"It doesn't tell us much about the total sleep time that the child needs in order to prevent ... obesity", she said. According to the New York Times, 10 percent of those who went to bed at 8 were obese, compared to 16 percent who had bedtimes between 8 and 9, and 23 percent of those who had bedtimes of 9 or later.
They found delaying a child's bedtime until 9pm doubles their chances of becoming obese.
Still, Anderson says, for lots of reasons, "parents might want to consider what it would take for them to have a regular early bedtime routine for their preschool-aged child". "It's something concrete that families can do to lower their child's risk and it's also likely to have positive benefits on behaviour and on social, emotional and cognitive development", Anderson said.
The Center for Disease Control and Prevention reports that as of 2015, close to 20 percent of all children and adolescents suffer from obesity.
To further investigate how sleep patterns could affect obesity risk, the researchers used data from 977 children who were part of the Study of Early Child Care and Youth Development.
The project followed healthy babies born at 10 United States sites in 1991.
Preschoolers are considered around four and a half years of age.
The kids most likely to be obese later in life were those who went to bed the latest and whose mothers were observed to be less supportive and less receptive, the study said.
The study showed that when participants turned 15 years old, only 10 percent of the kids with the earliest bedtimes were obese.
The takeaway: help your child establish good sleep habits from an early age, including getting to bed at a reasonable hour.
To determine if the emotional climate at home might be influencing the bedtime routines of the children, the researchers measured the "maternal sensitivity" by examining the mother-child interaction during a videotaped playtime.
Scientists call the measurement "maternal sensitivity", which factors in maternal support, respect for the child's autonomy and lack of hostility.
Researchers from the Ohio State University College of Public Health said that sleeping even one hour later could double the chance of young children to turn into obese adolescents.
Low-income, less educated, African-American and Hispanic mothers evaluated in the study resulted in being more likely to have later bedtimes for their children.
Poor sleep, especially short sleep duration, is a risk factor for obesity.
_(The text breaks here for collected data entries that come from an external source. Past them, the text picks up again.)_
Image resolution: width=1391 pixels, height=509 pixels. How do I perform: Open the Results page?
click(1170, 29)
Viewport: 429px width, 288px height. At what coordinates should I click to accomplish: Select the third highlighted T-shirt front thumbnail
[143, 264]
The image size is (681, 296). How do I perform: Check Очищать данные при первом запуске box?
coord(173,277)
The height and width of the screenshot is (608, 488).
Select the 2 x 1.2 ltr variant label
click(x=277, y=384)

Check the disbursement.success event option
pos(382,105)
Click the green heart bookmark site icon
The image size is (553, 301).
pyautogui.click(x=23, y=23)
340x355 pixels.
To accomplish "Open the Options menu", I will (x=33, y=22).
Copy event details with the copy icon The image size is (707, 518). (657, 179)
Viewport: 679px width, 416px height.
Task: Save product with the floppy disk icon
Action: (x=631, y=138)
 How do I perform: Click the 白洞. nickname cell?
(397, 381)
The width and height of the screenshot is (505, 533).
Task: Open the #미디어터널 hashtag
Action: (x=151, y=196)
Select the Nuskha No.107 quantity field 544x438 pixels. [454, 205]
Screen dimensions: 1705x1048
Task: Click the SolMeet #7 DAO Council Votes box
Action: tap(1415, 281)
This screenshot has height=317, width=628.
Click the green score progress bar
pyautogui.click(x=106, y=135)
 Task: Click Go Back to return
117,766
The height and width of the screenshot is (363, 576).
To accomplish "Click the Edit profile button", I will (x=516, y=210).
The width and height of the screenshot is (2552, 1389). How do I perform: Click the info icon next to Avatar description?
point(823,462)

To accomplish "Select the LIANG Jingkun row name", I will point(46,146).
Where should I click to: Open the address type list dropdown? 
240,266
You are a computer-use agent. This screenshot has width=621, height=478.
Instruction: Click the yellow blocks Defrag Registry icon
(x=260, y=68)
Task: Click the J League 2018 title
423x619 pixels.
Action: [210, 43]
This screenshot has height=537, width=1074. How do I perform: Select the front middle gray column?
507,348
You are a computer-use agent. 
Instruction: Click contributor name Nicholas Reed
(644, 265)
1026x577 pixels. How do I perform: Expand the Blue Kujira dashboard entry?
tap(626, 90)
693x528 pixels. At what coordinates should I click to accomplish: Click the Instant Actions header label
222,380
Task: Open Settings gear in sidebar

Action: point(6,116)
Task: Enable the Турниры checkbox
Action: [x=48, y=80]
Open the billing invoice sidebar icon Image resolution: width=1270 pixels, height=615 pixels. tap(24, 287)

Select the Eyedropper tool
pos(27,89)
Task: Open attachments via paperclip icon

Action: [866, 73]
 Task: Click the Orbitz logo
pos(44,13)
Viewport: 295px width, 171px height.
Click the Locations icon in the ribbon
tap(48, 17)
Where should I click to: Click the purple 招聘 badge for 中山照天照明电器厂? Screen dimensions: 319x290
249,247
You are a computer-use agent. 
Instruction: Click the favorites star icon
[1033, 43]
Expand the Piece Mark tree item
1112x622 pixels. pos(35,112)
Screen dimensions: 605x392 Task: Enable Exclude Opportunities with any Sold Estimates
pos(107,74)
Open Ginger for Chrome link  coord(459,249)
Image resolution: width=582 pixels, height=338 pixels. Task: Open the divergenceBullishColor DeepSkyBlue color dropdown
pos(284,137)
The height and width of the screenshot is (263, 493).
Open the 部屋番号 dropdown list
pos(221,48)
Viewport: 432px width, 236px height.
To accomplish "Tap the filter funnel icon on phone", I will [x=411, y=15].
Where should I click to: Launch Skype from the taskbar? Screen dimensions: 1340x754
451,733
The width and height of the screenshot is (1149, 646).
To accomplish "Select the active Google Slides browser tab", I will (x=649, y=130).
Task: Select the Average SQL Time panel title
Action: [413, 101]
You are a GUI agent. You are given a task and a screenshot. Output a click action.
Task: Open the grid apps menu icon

In addition to weight concerns, routine bedtimes were found to reduce behavior problems in children as well, note the study authors. The researchers then divided the total into three group on the basis of the time they sleep at night- before and up to 8pm; between 8and 9pm and after 9pm.
"For the parents of young children, it often feels like an uphill battle at the end of each day - bedtime".
Pediatricians can also help to address obstacles families may face, she said.
'Families have many competing demands and there are tradeoffs that get made.
Researchers suggest that there should be, if possible, a consistent bedtime routine in line with mom's work scheduled or duties.